A judge found those arguments partially convincing and last month ruled that half of De Mello’s seized assets must be released. The ruling hasn’t yet been carried out; for now, his aircraft remain parked behind the federal police headquarters in Boa Vista.
‘CAT AND MOUSE’
Attempts to crack down on illegal mining in Roraima state face fierce local resistance, despite the fact all mining in the state is illegal. Mining has long been a fixture in the region and deeply ingrained in its history.
In downtown Boa Vista, there is a seven-meter statue adorned with the names of prominent past miners. The monument stands adjacent to the state’s legislative assembly.

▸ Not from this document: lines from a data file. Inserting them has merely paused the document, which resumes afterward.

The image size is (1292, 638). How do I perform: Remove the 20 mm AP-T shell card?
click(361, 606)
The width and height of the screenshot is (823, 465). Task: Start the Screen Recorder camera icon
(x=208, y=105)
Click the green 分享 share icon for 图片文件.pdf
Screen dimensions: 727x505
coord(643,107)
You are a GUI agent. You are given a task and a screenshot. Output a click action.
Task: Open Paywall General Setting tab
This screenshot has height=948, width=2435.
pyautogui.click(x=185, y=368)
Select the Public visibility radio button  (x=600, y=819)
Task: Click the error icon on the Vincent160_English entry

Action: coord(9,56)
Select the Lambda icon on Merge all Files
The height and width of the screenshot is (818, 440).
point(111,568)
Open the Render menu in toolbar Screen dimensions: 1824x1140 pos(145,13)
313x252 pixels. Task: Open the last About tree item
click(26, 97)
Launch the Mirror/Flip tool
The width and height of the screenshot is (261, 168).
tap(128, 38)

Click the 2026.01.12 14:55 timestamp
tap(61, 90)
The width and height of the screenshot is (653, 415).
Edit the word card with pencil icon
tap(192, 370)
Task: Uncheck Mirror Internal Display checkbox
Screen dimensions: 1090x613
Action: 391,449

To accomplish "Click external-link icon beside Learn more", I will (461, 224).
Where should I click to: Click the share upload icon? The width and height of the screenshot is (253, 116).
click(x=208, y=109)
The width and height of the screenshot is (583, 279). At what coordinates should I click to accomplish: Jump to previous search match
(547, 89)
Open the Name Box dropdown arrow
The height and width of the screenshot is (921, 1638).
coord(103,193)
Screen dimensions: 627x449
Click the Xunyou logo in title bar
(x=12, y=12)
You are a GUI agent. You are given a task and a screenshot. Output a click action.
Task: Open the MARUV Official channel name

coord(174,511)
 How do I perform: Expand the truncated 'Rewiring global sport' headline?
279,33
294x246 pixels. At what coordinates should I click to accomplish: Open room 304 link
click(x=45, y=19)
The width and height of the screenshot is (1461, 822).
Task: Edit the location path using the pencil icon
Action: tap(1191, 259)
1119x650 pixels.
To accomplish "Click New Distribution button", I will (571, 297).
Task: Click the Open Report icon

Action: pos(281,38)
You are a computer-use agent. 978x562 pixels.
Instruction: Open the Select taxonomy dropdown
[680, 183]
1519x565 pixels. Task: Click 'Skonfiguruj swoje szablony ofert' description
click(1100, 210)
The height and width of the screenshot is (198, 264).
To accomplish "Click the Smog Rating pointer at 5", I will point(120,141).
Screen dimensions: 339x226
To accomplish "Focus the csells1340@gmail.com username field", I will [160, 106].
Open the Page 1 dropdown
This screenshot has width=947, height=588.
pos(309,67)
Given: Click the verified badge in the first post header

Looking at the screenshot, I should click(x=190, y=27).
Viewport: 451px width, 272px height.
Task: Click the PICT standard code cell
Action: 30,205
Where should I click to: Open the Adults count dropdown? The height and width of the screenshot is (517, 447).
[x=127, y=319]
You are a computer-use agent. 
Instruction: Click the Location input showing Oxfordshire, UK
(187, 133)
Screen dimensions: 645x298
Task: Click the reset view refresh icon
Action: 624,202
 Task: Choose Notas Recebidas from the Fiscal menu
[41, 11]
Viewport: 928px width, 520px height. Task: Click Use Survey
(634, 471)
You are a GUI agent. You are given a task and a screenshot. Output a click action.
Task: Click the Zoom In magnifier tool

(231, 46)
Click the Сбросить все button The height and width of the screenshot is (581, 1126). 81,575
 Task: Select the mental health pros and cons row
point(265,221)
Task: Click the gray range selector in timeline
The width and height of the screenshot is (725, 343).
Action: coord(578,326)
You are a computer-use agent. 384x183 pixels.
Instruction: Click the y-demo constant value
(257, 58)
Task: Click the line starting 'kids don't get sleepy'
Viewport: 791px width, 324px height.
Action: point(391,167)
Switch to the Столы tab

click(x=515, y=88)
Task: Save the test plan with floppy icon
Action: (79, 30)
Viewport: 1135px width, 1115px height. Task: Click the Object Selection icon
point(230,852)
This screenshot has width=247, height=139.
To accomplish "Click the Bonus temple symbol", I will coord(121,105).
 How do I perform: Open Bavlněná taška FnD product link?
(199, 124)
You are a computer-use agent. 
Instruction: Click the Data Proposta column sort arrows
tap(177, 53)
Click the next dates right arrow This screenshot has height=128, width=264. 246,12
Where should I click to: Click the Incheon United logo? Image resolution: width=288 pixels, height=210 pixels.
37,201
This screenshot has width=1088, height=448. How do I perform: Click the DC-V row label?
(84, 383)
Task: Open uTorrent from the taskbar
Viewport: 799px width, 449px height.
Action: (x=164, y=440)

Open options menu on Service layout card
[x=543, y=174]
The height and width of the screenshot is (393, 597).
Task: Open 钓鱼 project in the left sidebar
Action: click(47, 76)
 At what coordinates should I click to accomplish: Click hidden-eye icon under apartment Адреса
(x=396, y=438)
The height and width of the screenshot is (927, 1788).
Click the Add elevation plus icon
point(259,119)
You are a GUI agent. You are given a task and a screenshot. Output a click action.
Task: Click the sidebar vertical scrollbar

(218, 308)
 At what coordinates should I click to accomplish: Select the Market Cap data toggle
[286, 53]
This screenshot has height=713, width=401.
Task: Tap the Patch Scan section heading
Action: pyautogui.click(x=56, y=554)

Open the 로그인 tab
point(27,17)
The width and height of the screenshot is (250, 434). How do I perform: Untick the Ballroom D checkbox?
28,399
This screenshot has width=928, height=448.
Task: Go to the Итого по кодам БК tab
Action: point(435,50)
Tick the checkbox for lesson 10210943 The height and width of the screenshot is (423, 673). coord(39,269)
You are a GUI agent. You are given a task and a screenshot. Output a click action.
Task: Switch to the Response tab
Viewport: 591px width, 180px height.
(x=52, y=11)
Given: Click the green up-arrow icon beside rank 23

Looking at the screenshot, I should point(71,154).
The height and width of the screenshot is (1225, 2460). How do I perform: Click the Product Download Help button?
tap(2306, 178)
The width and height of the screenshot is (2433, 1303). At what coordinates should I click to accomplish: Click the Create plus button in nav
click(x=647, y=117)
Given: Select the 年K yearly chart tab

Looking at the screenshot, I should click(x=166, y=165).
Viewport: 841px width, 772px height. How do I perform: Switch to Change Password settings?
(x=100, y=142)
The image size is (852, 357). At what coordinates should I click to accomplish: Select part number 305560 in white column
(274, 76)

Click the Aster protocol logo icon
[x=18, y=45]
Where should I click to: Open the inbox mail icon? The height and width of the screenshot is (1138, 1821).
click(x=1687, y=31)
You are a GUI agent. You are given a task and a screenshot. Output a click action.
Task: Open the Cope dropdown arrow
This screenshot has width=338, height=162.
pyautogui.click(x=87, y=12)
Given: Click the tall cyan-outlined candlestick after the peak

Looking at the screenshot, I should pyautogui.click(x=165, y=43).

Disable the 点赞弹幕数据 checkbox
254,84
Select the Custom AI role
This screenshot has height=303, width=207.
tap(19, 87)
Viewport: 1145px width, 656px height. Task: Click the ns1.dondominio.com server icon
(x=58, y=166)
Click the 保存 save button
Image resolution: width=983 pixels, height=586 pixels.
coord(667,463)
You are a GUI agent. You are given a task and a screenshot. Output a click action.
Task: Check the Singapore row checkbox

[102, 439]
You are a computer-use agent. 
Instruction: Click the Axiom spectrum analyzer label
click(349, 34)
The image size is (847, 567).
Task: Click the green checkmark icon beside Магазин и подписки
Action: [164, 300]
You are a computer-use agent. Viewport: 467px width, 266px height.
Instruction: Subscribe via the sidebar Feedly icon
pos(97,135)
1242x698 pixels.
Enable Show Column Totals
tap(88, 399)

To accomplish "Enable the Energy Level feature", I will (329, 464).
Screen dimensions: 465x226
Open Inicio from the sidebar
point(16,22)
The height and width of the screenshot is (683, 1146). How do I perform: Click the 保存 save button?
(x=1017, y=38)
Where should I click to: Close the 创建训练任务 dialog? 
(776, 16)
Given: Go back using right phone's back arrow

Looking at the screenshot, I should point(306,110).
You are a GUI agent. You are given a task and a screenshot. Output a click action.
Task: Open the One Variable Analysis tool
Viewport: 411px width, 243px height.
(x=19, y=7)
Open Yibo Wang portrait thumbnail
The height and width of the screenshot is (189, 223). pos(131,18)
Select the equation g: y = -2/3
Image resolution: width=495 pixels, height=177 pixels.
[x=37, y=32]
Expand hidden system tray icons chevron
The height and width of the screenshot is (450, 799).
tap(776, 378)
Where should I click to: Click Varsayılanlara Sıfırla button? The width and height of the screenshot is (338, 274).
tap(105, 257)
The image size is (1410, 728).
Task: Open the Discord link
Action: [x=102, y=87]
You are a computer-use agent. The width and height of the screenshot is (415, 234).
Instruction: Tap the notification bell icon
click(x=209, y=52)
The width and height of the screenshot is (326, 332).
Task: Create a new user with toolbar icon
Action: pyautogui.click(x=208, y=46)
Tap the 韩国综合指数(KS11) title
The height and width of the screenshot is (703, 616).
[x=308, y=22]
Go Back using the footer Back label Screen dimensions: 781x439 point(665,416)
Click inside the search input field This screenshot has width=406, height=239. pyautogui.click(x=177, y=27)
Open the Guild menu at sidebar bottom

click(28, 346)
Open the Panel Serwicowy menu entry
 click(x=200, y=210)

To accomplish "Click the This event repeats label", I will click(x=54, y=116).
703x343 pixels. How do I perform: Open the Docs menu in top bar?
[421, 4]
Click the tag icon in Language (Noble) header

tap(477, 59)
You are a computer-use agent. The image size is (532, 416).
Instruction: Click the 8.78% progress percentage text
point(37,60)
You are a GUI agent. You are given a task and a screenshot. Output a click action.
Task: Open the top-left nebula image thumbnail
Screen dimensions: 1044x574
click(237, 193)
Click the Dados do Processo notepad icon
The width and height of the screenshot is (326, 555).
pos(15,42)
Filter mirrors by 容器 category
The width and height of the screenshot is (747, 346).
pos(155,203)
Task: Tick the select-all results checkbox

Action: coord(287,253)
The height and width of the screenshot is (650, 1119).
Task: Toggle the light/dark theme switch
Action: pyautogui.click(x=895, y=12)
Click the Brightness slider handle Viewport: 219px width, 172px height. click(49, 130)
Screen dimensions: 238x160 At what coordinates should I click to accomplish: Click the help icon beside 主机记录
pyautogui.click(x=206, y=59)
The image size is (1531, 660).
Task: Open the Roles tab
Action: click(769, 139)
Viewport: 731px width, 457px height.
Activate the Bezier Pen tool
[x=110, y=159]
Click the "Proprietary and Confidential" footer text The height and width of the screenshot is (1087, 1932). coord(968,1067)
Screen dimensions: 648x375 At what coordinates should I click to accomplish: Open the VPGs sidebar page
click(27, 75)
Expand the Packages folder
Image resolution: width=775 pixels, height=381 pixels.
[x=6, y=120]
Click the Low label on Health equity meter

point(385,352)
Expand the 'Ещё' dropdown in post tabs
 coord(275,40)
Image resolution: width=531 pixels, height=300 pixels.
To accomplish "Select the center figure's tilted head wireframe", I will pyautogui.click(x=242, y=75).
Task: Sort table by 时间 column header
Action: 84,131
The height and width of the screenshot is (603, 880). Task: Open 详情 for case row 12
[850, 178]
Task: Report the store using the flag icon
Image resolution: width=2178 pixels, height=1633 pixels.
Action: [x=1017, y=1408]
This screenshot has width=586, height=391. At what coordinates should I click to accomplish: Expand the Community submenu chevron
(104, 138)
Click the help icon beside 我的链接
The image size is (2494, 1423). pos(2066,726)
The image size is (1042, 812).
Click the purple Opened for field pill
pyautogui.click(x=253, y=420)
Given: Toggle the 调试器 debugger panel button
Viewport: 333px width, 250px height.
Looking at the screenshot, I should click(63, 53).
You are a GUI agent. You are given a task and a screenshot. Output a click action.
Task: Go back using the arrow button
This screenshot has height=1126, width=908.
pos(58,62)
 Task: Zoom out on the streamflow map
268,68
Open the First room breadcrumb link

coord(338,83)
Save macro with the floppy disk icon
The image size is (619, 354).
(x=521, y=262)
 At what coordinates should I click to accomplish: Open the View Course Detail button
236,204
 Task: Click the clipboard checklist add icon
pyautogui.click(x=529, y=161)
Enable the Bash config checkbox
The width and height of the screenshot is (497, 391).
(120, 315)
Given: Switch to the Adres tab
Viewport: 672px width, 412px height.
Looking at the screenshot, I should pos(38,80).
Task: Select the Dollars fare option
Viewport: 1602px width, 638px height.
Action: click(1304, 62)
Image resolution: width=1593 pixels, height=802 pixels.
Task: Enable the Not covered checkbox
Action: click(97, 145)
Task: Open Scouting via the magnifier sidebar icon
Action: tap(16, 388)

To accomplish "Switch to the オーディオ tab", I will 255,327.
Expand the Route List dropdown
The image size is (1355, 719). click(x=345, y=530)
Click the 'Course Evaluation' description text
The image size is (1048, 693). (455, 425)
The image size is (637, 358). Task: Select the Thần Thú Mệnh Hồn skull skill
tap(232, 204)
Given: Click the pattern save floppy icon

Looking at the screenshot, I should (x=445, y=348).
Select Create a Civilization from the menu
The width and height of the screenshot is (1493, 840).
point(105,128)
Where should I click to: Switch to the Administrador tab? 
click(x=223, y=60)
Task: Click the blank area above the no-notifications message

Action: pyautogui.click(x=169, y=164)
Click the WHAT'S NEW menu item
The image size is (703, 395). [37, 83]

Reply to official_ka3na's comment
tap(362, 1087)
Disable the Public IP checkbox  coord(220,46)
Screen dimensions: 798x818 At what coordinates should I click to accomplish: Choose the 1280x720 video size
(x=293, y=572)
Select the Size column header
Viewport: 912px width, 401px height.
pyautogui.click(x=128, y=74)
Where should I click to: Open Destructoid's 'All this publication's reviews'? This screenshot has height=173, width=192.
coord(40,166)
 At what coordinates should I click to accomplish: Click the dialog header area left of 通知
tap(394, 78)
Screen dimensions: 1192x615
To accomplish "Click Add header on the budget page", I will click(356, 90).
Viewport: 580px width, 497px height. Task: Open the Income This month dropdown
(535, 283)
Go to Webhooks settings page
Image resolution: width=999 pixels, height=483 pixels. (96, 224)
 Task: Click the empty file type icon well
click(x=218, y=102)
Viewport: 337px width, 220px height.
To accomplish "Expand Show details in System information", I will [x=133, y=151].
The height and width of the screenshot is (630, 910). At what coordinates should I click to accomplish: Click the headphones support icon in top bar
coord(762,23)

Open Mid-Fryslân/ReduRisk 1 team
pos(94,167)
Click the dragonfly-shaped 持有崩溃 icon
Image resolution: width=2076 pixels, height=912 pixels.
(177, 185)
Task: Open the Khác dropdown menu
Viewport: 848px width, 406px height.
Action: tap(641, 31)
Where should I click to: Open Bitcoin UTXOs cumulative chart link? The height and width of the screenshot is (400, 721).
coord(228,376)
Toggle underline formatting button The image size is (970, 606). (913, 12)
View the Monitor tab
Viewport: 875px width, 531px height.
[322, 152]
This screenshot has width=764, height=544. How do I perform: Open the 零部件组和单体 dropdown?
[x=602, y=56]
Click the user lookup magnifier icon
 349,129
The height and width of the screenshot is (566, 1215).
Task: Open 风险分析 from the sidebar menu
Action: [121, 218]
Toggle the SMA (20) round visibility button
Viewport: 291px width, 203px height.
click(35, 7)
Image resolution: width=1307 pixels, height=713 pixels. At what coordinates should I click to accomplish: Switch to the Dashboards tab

There, on a recent Thursday morning, members of the Association of Independent Prospectors of Roraima gathered for a public hearing to protest recent operations by environmental agency Ibama and federal police that destroyed mining equipment, during which a miner was shot and killed.
Dozens of them, donning yellow T-shirts emblazoned with a print of the Boa Vista miner’s monument and the words “The Prospector is a Worker,” sang Brazil’s national anthem.
“We are the founders of the state,” said Isa Carine Farias, the association’s president, and who told the AP she previously worked with illegal mining. “They take an Indigenous person to the United Nations (climate summit); why not take a miner, too?”
Earlier last year, the vast majority of state legislators voted to pass a law allowing gold mining in the state as long as it wasn’t on Indigenous lands. The measure was later struck down by the Supreme Court, which deemed it unconstitutional.
Critics feared the law could have allowed the gold mined on Indigenous lands to be fraudulently passed off as gold mined elsewhere, which has occurred in other Brazilian states.
Meanwhile, Sen. Telmário Motta, who represents Roraima state, has proposed legislation to prevent the destruction of mining equipment by federal officials. By law in Brazil, agents are permitted to destroy equipment that cannot be seized and auctioned because it is too costly or difficult to move, which is often the case with mining equipment or aircraft found on far-flung lands.
President Bolsonaro, who is popular in Roraima state, has also repeatedly spoken out against the destruction of equipment.
But the biggest legislative flashpoint is a bill presented by Bolsonaro’s mining minister, which would regulate mining on Indigenous territories nationwide. Bolsonaro has pressured lawmakers to bring it to a vote, even as federal prosecutors have called it unconstitutional and activists warn it would wreak vast social and environmental damages.
Vice President Mourão, who oversees the government’s Amazon Council, said in response to an AP question during a meeting with the foreign press that authorities face great challenges in combating mining on Indigenous lands.
“This is a game of cat and mouse,” Mourão said on Oct. 25. “It will end in one of two ways: either the community approves legal production, and that would be considering all environmental norms, or else we will have to keep soldiers all over that whole jungle area.”
But while soldiers can provide an additional show of force to aid law enforcement operations, they do little to help the investigations by understaffed environmental agencies, police, and prosecutors working to disrupt a sprawling illicit network bent on outfoxing them.
“If a big figure is arrested, another simply steps in… There is no big boss; there are too many,” said Marugal, the federal prosecutor in Roraima state.
He added that the time between enforcement operations by federal police and environmental agencies is often too long, allowing the miners to reorganize quickly and resume their mining of Yanomami lands.
“In certain regions (of the territory), even after operations this year, with equipment seized and destroyed, wildcat mining grew,” he said.